Researchers at Oregon State University have discovered one of the reasons why broccoli may be good for your health. They found that sulforaphane, a dietary compound from broccoli that’s known to help prevent prostate cancer, may work through its influence on long, non-coding RNAs. This is another step forward in a compelling new area of study on the underlying genetics of cancer development and progression.

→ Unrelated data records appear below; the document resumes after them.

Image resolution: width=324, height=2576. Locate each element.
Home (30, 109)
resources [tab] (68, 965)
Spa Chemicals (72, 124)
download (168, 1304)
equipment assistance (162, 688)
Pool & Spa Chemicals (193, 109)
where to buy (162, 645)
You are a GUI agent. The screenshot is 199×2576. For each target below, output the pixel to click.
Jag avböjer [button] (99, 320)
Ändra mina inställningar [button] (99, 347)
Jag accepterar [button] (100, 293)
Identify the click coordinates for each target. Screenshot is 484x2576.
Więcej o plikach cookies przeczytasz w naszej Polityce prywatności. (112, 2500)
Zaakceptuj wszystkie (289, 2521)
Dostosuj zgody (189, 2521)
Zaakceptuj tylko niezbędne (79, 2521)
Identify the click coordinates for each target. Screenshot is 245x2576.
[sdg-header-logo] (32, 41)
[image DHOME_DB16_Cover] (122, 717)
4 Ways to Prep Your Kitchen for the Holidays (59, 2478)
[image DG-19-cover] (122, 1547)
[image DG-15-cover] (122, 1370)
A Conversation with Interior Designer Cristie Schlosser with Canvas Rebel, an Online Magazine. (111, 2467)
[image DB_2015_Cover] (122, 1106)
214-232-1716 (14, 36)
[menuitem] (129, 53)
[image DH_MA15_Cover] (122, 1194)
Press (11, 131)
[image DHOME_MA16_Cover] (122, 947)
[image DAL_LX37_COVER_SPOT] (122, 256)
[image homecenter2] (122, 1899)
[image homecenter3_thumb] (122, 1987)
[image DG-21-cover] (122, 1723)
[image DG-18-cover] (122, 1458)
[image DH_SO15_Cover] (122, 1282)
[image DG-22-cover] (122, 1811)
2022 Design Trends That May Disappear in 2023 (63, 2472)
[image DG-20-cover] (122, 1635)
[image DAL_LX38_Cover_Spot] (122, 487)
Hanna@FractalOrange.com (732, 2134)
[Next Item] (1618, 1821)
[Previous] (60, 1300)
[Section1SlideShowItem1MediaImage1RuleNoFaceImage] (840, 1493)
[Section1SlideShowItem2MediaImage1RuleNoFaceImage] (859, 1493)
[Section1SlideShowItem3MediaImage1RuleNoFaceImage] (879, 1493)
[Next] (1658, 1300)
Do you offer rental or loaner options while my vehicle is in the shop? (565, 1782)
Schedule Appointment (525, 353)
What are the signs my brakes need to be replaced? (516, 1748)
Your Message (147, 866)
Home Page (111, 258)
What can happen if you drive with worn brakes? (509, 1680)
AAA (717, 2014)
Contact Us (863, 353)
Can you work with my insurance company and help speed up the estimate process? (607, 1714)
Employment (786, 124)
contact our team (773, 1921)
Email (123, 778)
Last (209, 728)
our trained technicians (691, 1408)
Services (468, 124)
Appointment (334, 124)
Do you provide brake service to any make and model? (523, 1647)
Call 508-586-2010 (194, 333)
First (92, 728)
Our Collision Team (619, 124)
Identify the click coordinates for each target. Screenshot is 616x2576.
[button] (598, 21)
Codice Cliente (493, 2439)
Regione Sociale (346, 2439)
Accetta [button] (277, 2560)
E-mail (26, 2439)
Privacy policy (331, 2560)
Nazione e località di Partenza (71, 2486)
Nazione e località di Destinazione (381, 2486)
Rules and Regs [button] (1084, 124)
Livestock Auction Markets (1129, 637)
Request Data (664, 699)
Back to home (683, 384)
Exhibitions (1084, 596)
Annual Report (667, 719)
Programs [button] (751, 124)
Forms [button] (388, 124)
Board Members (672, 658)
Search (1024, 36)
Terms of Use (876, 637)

The findings were published by researchers from Oregon State University in the Journal of Nutritional Biochemistry.
The research provides more evidence for how these lncRNAs, which were once thought to be a type of “junk DNA” of no particular value or function, may instead play a critical role in triggering cells to become malignant and spread. Growing evidence shows that lncRNAs, which number in the thousands, have a major role in cell biology and development, often by controlling what genes are turned on, or “expressed” to carry out their genetic function. Scientists now believe that when these lncRNAs are dysregulated (uncontrolled) they can contribute to multiple disease processes, including cancer. The lncRNAs are also of special interest, researchers say, because they are so highly cell- and tissue-specific.
Unlike many chemotherapeutic drugs that affect healthy cells as well as malignant ones and can cause undesired side effects, the control of lncRNAs may offer a new way to specifically prevent or slow the progression of malignant cells. “This could be a turning point in our understanding of how cancer may be triggered and spreads,” said Emily Ho, the endowed director of the Moore Family Center for Whole Grain Foods, Nutrition and Preventive Health at OSU, a professor in the College of Public Health and Human Sciences and principal investigator with the Linus Pauling Institute. “It’s obviously of interest that this dietary compound, found at some of its highest levels in broccoli, can affect lncRNAs. This could open the door to a whole range of new dietary strategies, foods or drugs that might play a role in cancer suppression or therapeutic control.” For more information, see the following link.
It is a good idea to add cruciferous veggies to your diet. However, while cruciferous extracts from broccoli, kale, cabbage etc. containing small amounts of sulforaphane are commercially available as supplements, it should be noted that the amounts of sulforaphane needed for activity against prostate cancer in men is not known and usually requires considerable amounts of the extract or vegetable to be ingested. Therefore, before taking any extracts, please consult with your health provider.